DATA SHOWN ▸
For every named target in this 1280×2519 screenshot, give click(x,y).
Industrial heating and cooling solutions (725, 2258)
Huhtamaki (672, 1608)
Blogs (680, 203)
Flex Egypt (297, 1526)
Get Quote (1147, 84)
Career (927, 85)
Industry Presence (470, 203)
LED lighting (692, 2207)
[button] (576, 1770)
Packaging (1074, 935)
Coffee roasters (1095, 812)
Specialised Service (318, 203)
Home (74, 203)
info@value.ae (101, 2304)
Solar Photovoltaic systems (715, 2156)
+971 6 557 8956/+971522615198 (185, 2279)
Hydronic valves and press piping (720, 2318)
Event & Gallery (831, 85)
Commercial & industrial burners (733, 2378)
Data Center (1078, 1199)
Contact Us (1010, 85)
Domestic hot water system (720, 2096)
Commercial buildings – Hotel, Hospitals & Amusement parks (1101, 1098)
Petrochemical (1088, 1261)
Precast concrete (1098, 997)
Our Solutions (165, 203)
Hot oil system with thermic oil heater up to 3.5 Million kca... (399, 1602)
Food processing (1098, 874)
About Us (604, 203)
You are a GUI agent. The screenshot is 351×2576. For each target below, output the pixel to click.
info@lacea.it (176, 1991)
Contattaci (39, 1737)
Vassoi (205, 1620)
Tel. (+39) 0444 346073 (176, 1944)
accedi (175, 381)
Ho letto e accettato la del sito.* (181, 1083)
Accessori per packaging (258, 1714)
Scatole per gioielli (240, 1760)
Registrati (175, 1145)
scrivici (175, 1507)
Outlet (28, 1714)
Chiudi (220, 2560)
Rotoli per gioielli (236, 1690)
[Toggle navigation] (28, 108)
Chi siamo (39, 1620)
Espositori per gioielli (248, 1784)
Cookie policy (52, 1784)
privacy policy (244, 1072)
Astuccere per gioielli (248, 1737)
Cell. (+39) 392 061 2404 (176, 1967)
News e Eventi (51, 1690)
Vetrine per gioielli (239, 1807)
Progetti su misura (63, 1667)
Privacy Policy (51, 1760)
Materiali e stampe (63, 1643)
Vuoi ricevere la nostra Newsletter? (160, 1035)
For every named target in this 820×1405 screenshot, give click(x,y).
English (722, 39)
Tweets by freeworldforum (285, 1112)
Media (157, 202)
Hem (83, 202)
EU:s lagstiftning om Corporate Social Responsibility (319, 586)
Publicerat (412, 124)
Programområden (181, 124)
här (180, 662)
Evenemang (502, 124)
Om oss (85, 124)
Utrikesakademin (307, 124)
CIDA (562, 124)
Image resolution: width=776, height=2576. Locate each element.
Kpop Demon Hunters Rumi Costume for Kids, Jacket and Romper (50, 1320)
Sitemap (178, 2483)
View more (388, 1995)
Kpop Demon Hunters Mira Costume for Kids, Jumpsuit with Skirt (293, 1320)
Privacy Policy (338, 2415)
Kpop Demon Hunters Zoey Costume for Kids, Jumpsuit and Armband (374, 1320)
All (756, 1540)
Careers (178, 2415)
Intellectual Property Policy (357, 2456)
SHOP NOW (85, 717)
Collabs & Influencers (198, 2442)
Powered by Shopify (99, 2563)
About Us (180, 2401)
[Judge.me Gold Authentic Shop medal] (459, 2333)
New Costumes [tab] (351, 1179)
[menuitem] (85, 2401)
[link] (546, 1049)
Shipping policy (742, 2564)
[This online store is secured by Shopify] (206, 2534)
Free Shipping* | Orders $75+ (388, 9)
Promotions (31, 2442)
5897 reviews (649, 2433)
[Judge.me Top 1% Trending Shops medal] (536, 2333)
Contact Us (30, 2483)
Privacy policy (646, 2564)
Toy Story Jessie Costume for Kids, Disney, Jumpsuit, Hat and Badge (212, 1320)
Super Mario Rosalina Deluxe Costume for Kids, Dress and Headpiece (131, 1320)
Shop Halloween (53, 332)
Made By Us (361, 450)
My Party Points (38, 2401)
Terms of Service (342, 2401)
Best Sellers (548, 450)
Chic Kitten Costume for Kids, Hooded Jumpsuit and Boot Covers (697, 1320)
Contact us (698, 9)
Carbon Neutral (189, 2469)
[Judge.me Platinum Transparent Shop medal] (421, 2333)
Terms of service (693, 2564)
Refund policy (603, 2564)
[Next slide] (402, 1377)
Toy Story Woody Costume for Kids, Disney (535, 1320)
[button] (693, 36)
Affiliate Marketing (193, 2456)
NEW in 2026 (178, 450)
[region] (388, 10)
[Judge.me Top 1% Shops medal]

REQUIRED ACTION ▸ Would you tally the lines above that include "Commercial" and reply with only the total?

RESULT FOR THIS EXERCISE ▸ 2